A research collection at Harvard Business School’s Baker Library offers visitors an in-depth look at the earliest days of the China trade, thanks in large part to a New England pioneer in the field and his company’s meticulous record keeping.
“It’s staggering. The company saved everything,” said Melissa Banta, the curator who helped to comb through the Baker Library’s Historical Collections archive on Augustine Heard & Co., one of the most respected and powerful U.S. trading houses in China in the mid-19th century. That research developed the exhibition and accompanying website titled “A Chronicle of the China Trade: The Records of Augustine Heard & Co., 1840-1877.”
The show is only open until next week, but its online counterpart will live on at the library’s historical collections website.

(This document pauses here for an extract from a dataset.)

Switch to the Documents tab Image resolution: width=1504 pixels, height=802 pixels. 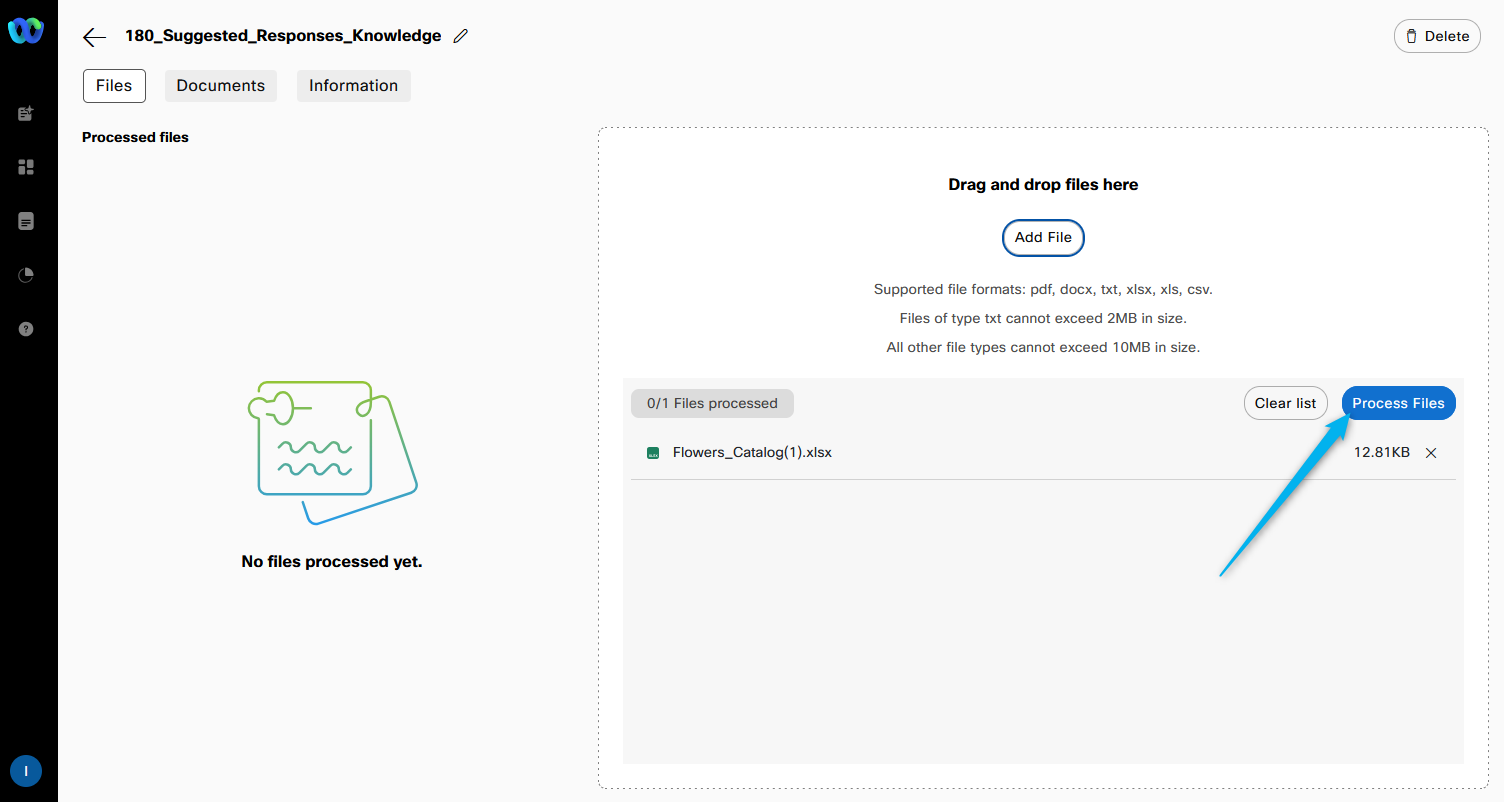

To create the show and the interactive online research guide, Banta drew from 800 volumes, 272 boxes, and 103 other containers in the Heard collection. Thanks to the family’s remarkable attention to detail, both professional and personal, the show and guide capture the day-to-day workings of the lively, lucrative, and ever-evolving merchant exchange. They also paint a rich picture of the key events and technological developments of the day, and evoke the emotional toll of living and working far from home.
Though he never married, the company founder Augustine Heard had four industrious nephews who joined the successful business. Their correspondence to family in America and their detailed memoirs offer an intimate look at their lives abroad. A page from the diary of Heard’s nephew Albert, who moved to China to join the firm just after graduation from Yale University in 1855, describes his rapid transformation.
“Then a boy with anxious and aspiring hopes now as it were a man,” he wrote, “doing a man’s part and a serious and sober part, responsible too, then looking forward to unknown duties & strange scenes, now those duties are familiar. … Then not even a clerk now a merchant & a head man of a firm. Truly I am changed.”
In something of a strangely fortuitous twist, Augustine Heard created his company during the First Opium War, the three-year conflict between China and the United Kingdom fought in large part over the British desire to import opium from India. China lost the war, and its ability to regulate the influx of opium, and Augustine Heard & Co. quickly capitalized on the open market. Material in the collection carefully documents the company’s involvement in the legal drug trade.
Included in the exhibit and website is information on the evolution of transportation. Clipper ships, sleeker sailing vessels with narrow hulls and larger sails, became the preferred means of moving merchandise across the seas, and Heard & Co. was quick to transform its fleet. Bills of sale and invoices that detail Heard’s investments in the newer, faster ships are part of the collection.
Heard & Co. eventually became one of the first companies to use steamships in the China trade. “It was an incredible revolution at the time. Not only were they opening up the ports, they were also trading in the interior,” said Banta, citing carefully drawn plans for a steamship included in a Heard logbook.
But while those advances proved profitable for the company, another new technology was its undoing. Enter the telegraph.
“You could do trading so much faster. You could get a better handle on fluctuation in prices. You could secure credit faster,” said Banta. “But things like this signaled the beginning of the end for Heard & Co. because it meant that smaller Chinese traders could now compete in the trade.”
In addition to telegrams generated by the company, items in the show and website track the firm’s decline, including its official bankruptcy papers from 1876. But thanks to the Baker Library, the story lives on in vivid detail.
“Certainly one of the legacies Augustine Heard & Co. left behind was this vast, impeccable record itself, which provides a professional as well as highly personal perspective into the China trade,” Banta said. “It was a pivotal moment when Westerners and Chinese were beginning to form diplomatic relationships, and China was entering into the mainstream of world trade.”
A collecting strength for Baker Library is the extensive records of American firms involved with 19th century China. The collections offer rich perspectives into early Sino-American relations, as well as insights into the complexities of the business lives of American traders in the treaty ports.